Zum wettbewerbs­rechtlichen Unterlassungs­anspruch bei einer Preis­aus­zeichnungKeine Verletzung der Pflicht zur Gesamt­prei­s­angabe bei gesonderter Ausweisung von Flaschenpfand

Entspricht die Preis­aus­zeichnung für Waren in Pfand­be­hält­nissen einer gültigen nationalen Vorschrift, so kann die Werbung mit einer solchen Preis­aus­zeichnung auch dann nicht verboten werden, wenn die nationale Vorschrift europa­rechts­widrig ist und deshalb nicht mehr angewendet werden darf. Das hat das Schleswig-Holsteinischen Oberlan­des­gericht entschieden.

> _Übungsaufgaben_:
A. Liste bitte alle Substantive aus dem Satz des Textausschnitts auf, der mit „Entspricht die Preisauszeichnung“ beginnt. Nenne jedes nur einmal und in der Form, in der es dort steht.
B. Unter welcher Bedingung darf laut Textausschnitt die Werbung mit einer Preisauszeichnung für Waren in Pfandbehältnissen nicht verboten werden?

> _Datenauszug_:

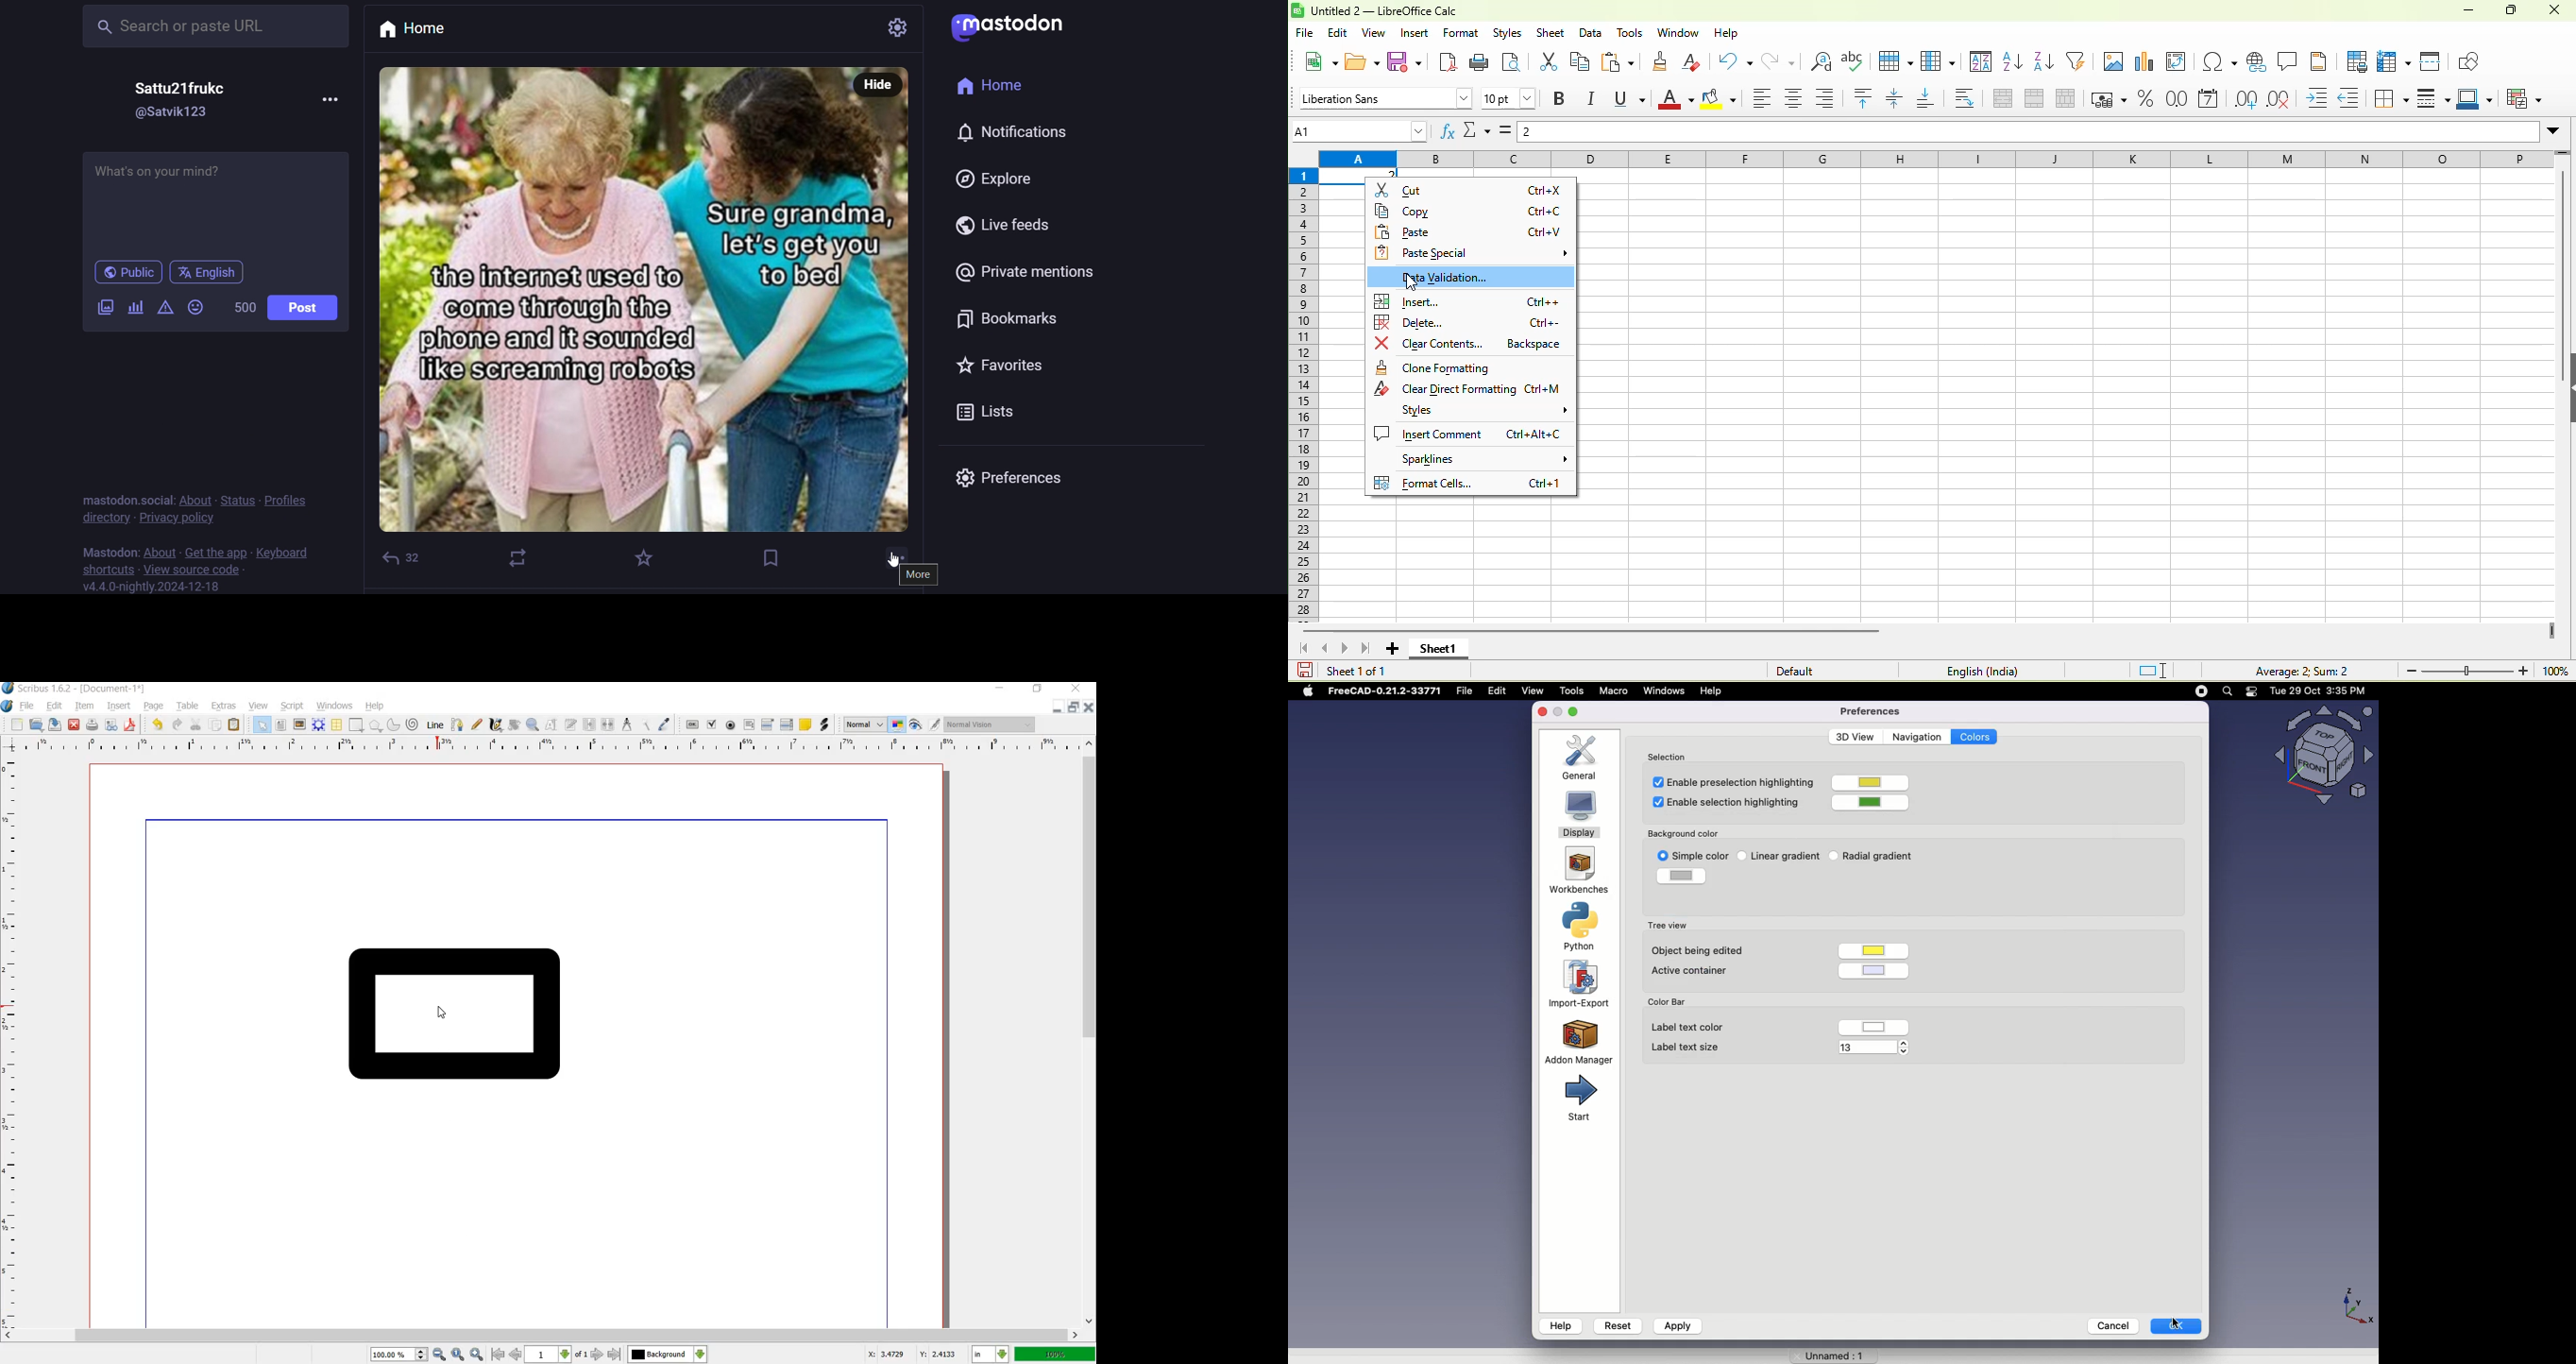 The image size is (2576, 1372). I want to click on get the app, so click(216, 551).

> _Lösungen_:
A. Preisauszeichnung, Waren, Pfandbehältnissen, Vorschrift, Werbung

B. Wenn die Preisauszeichnung einer gültigen nationalen Vorschrift entspricht, auch wenn diese europarechtswidrig ist und nicht mehr angewendet werden darf.